Regardless, my point was that no matter to what degree something as
indefinite as image quality should be considered in a subjective light,
nevertheless my photographic eye is indeed very practiced when it comes to
the issue of photorealism. It is practiced for the reason that I once
earned my living as a grabber of photorealistic images, and then repeatedly
(always, as far as I know) had that judgment of mine run through a second
practiced filter of "editorial judgment." Based on this real-world
experience I think I have come to understand and to appreciate at base what
is and is not a photorealistic image. And the images I've seen on the site
we discuss with re to a Zuiko wedded to an E-1 strike me as being just
that: photorealistic.
It put it to you that by _definition_ a camera system which can produce a
photorealistic image is a high-quality camera system. Ergo, Zuikos on E-1s
(based solely on the examples I've seen to date) seem to represent a happy
marriage within that context. Perhaps not perfect, but capable of rendering
good images in certain situations without a doubt. If and when I've seen a
thousand more examples of this marriage I'll probably then believe I know
more about it. But that's then and this is now.
For all intents and purposes the same principle applies with sound. I don't
know of a single sound engineer who uses (or used) JBLs as reference
speakers. If there are any God bless them, more power and all that. I _do_
know of one sound engineer who has used (and still uses to my knowledge)
Advents for his reference speakers, and another (a friend I met on the Net
years ago, never been to his studio, which is in Virginia) who does not use
Advents. As it happens this guy prefers some other brand of speaker, which
he claims is equally neutral in its qualities, but he is also warmly
disposed toward the idea of a similar Advent setup in his studio based on
_his_ listening experience with that speaker system. This, too, speaks to a
practiced ear as opposed to an unpracticed ear hearing something different
than, say, my brother, and is similar to my example of what can reasonably
be (and by implication I suppose ought not reasonably be) considered by a
practiced eye to be of photorealistic quality come images.

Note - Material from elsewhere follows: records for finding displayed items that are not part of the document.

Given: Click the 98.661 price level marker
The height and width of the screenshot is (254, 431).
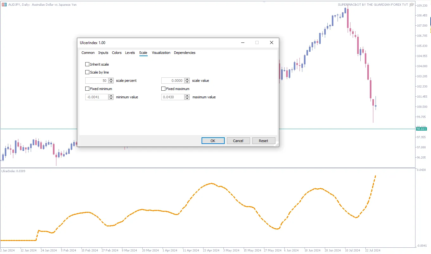Looking at the screenshot, I should click(421, 129).
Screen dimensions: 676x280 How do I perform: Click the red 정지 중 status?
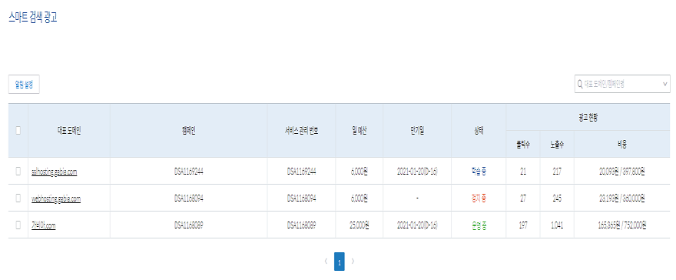tap(479, 198)
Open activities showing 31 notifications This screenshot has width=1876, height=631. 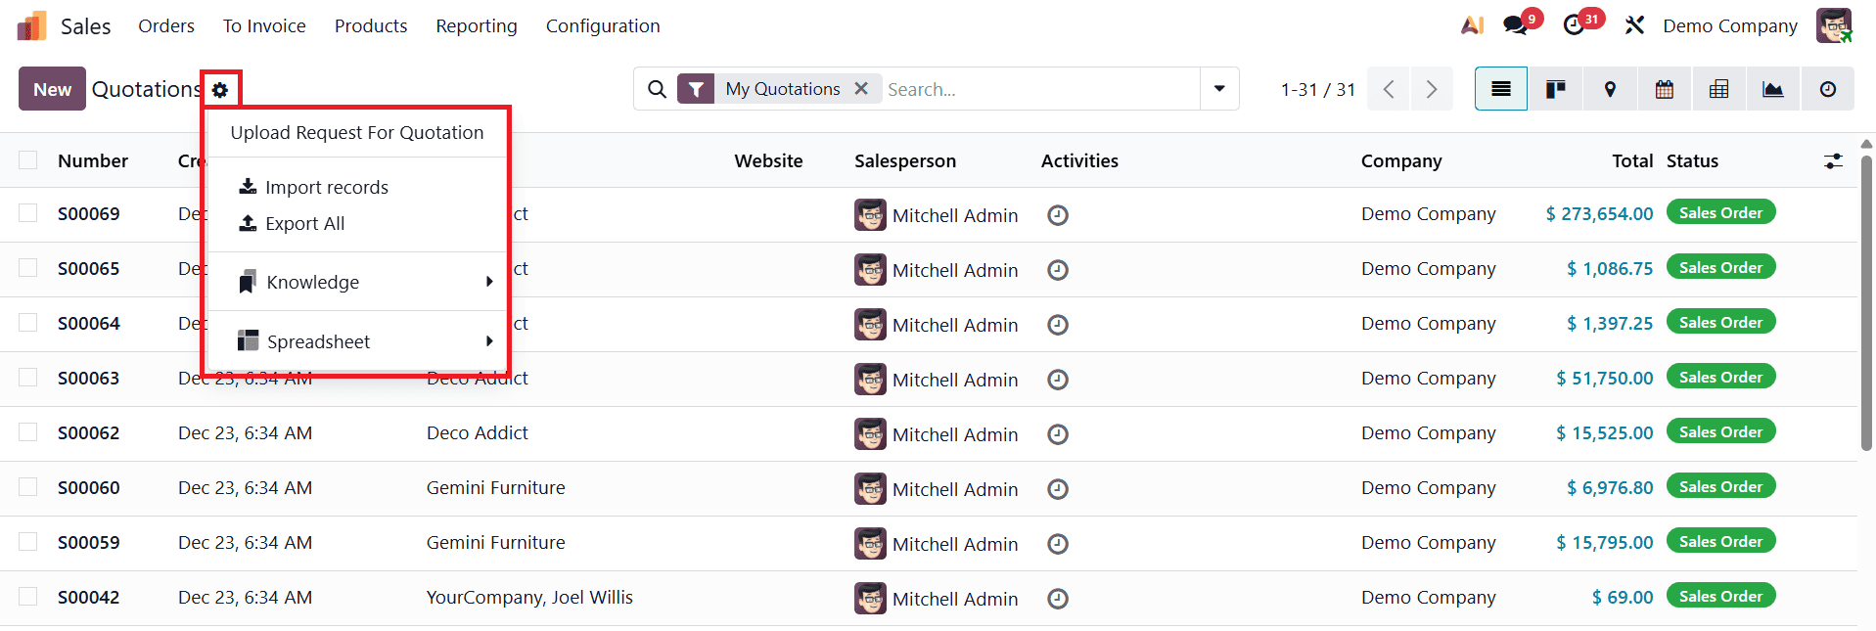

None of which is meant to say that Advents are "better" than anything else.
They are, however, still to this day one of the most "neutral" speaker
systems one could ever hook up at the end of his audio reproduction chain.
None of which implies that Zuikos wedded to an E-1 represent something
better in any respect necessarily (or even as good as, down the road) to
lenses specially designed for and dedicated to that DSLR body. None of
which implies that I think my opinion is better than yours when it comes to
concept of (the philosophy of?) photorealism.
The pictures I've seen to date, however, of a Zuiko mounted on an E-1 do
spark my interest., and if you want to know also cause me to ask: why
hasn't Olympus done this themselves? (And I think I might have a clue as to
the answer on that score as well.)
Tris
>Tris Schuler wrote:
> > This argument of taste in image "quality" is not much different than the
> > preference for the sound one hears out of speaker systems. Every sound we
> > hear is distorted to one extent or another, of course, but my preference
> > (and thus ultimate speaker choice years ago) was for a sound as
> "uncolored"
> > as I could find, and so, based on a review back in the 70s in _The
> Absolute
> > Sound_ I eventually purchased a couple of Advents.